Monday, 25 October 2021

A lemming’s life on automatic

 


One of my favourite topics on Extrawurst is how human behaviour is changing in relation to the internet and due to digitalisation. There’s a progression from intrepid surfing to good-natured stumbling to passive feeding - although this current phase tends to be reframed by advertisers in terms of “being served”, conjuring up visions of waiters, bow ties and silver salvers, rather than geese with tubes down their necks. 

I recently read a presentation which looked at this progression with reference to one aspect of behaviour: driving and navigation. Back in the 1990s, this was an analogue process involving maps, atlases and route cards, with the co-driver fully in control - and probably responsible when anything went wrong. Although I still blame our 1995 off-road adventure in Bryce Canyon National Park, testing the hired saloon car to its limits, on a misleading map rather than navigational incompetence on my part.

Moving on to the 2000s and the first navigation systems - very much a digital support which the driver could attend to or not as they saw fit. The navigation system in my 2006 Audi was almost impossible to set up and involved a CD, which of course was rapidly out of date. Quite often, I didn’t bother and drew up a route card, especially if venturing outside Germany.

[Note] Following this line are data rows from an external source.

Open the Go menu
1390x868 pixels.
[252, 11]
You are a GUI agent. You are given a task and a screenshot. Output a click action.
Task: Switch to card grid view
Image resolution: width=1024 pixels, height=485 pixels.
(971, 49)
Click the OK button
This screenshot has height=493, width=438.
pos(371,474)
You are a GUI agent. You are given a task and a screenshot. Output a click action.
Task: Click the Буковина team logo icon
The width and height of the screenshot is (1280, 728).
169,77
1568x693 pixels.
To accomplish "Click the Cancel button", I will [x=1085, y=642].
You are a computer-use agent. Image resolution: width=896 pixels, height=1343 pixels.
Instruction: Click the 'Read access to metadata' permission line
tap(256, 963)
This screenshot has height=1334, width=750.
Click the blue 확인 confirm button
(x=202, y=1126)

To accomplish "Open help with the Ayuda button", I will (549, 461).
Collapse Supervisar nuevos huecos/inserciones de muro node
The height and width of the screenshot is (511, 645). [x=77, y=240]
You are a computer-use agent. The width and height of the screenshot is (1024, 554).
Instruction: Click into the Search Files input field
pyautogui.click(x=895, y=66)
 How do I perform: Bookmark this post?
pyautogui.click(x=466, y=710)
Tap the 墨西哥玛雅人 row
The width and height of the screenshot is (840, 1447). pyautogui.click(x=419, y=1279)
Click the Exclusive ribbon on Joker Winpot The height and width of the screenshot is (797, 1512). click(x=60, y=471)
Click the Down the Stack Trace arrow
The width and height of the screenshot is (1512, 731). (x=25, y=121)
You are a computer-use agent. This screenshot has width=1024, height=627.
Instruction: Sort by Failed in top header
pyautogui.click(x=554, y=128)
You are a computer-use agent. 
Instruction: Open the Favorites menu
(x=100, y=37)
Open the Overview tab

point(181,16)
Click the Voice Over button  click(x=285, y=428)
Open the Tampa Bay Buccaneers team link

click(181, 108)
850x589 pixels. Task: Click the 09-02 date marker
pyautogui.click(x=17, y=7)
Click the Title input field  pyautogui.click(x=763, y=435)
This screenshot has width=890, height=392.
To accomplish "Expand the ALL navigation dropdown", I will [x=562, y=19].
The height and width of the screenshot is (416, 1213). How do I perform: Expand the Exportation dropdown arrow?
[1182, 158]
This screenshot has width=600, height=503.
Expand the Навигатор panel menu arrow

In the 2020s we’ve moved from the driver/navigator as pathfinder right through to being digitally led and following blindly. The presentation makes a lemming analogy, of which more later, but you get the point. Unquestioning, submissive to the machine, following the orders. And in the future, this won’t just be the navigating side of things but the driving too.

Now some of this is all well and good. Digitalisation makes life easy, so you can concentrate on other things (although I always wonder what other things those could be). But I do worry that each time I enter a new destination, the compass in my head becomes a little less on the ball. I still like to do stuff from first principles: get the old map out and see roughly where I’m heading for. In the last century, labour-saving devices reduced the drudgery of washing and cleaning by hand, but is mental labour-saving, where the cogs of the mind grow sluggish through lack of use really a positive development?

Can pandemic-acceerated digitalisation be seen - in some respects - as a kind of instituationalisation in which we get lazy, start seeing responsibility and independence as burdens, and stop making our own choices?

For brands, there seems to be value in creating mental and physical availability combined with the feeling that the customer has made a conscious choice for that brand, rather than “being served” what an algorithm computes that person might like. And with some brands/categories, the scarcity/discovery/unseamless/difficult to find route could also be of interest.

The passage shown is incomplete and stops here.